Despite the fact that he spoke to reporters with “his voice cracking and his tears filling red-rimmed eye,” he had no intention of spending his autumnal years, tending his garden and painting landscapes. In fact, he was about to begin a new career, one that would surpass all his other accomplishments from the past.

Within about a year, the Zurich-based financial giant, UBS announced that Gramm would join the firm as vice chairman of UBS Warburg. According to the press release by UBS, Gramm was to be in charge of advising clients “on corporate finance issues and strategy.” UBS Warburg CEO John Costas said in the news release, "Senator Gramm's experience gained from more than 35 years in academia and government make him uniquely suited to assist our clients to meet the challenges presented by today's business environment."

Like most things related to Gramm, nothing is quite what it seems.

Earlier that year, Gramm showed his true colors by being one of the few legislators who refused to back the Sarbanes-Oxley Corporate Reform Bill. The bill, as weak as it was, sought to provide at least some degree of governmental oversight over corporations. This piece of legislation came as a result of collapse of Enron Corp.

(We shall go into the unique role that the Gramm’s played in the Enron meltdown in the examination of Wendy Gramm, who served as a member of Enron's board of directors and a member of the board's auditing committee.)

The appointment of Gramm to the UBS corporate family did not please everybody. In a scathing open letter, dated 17 March 2003, to the then Chairman of the Board of Directors of UBS, Mark Ospel, Andreas Missbach, foreign policy editor of the Swiss weekly Wochenzeitung, lists reasons why the decision to hire Gramm was inappropriate. The letter opens with:
We are troubled by the recent appointment of former U.S. senator Phil Gramm as a Vice Chairman of UBS. Mr. Gramm’s professional and personal connections to Enron have disgraced his reputation. We believe that UBS’s association with Gramm seriously undermines your company’s professed commitment to corporate responsibility. At a time when investors and the general public need reassurance that our financial institutions are scrupulous, we ask UBS to place Mr. Gramm on leave until all criminal and civil investigations into Enron’s wrongdoing are complete. During his tenure in Congress and as a member of the Senate Banking Committee, Senator Gramm was the most vocal advocate for Enron, pushing legislation that removed government regulatory authority over the company and exposing it to negligence and fraud..
Following a list of Gramm’s Enron connections, it concludes with:
Together, the Gramms facilitated Enron’s misdeeds, which victimized thousands of U.S. consumers. Ethical leadership was clearly lacking as well in that company. Especially in these economically beleaguered times, UBS has a duty to both promote and demonstrate corporate ethics—to truly make, as Mr. Ospel says on the UBS website, “corporate responsibility part of our culture and part of our identity.” As consumer advocates, civil society groups, and unions, we urge UBS to disassociate itself with the corporate deceit which Phil Gramm represented in Congress. We urge you, Mr. Ospel and Mr. Wuffli, to renew your company’s commitment to corporate integrity by removing Mr. Gramm from his position as Vice Chairman until he is cleared of any involvement in Enron’s transgressions.

=-=-=-=-=

### Problems and tasks
a. In the Gramm passage, what position did UBS announce Gramm would hold?
b. From the Gramm passage, copy word for word the part starting with "Following a list" and going on through "in Enron’s transgressions.".

### Data
=-=-=-=-=

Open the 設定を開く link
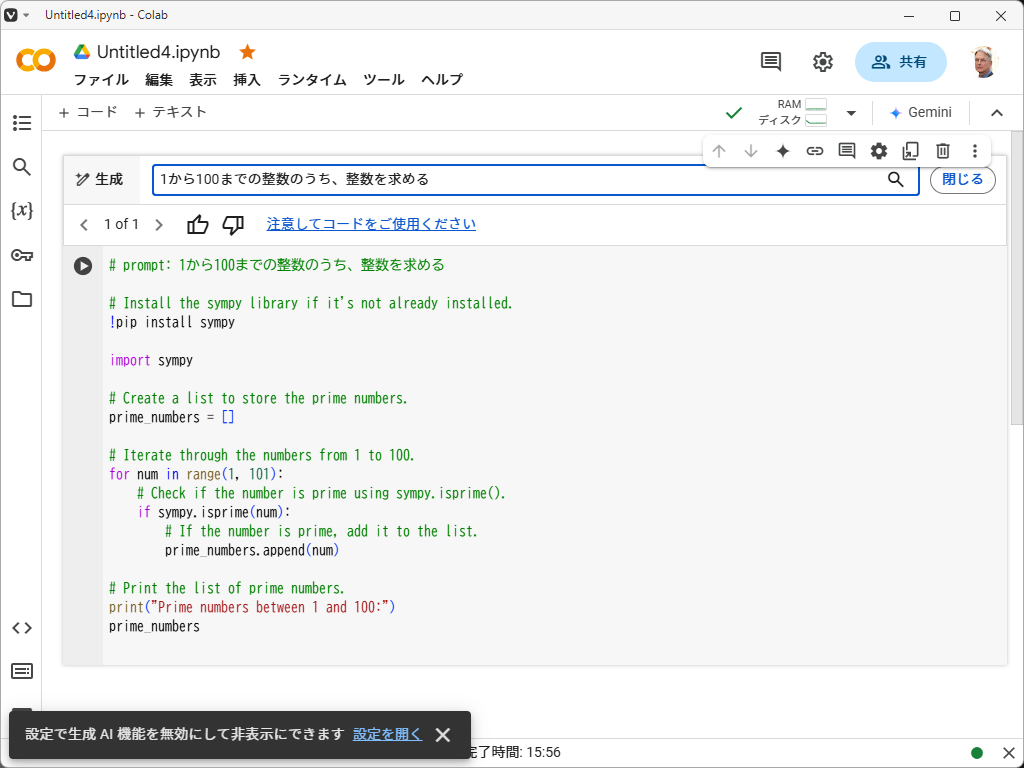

=-=-=-=-=

### Exercise responses
a. Vice chairman of UBS Warburg.

b.
Following a list of Gramm’s Enron connections, it concludes with:
Together, the Gramms facilitated Enron’s misdeeds, which victimized thousands of U.S. consumers. Ethical leadership was clearly lacking as well in that company. Especially in these economically beleaguered times, UBS has a duty to both promote and demonstrate corporate ethics—to truly make, as Mr. Ospel says on the UBS website, “corporate responsibility part of our culture and part of our identity.” As consumer advocates, civil society groups, and unions, we urge UBS to disassociate itself with the corporate deceit which Phil Gramm represented in Congress. We urge you, Mr. Ospel and Mr. Wuffli, to renew your company’s commitment to corporate integrity by removing Mr. Gramm from his position as Vice Chairman until he is cleared of any involvement in Enron’s transgressions.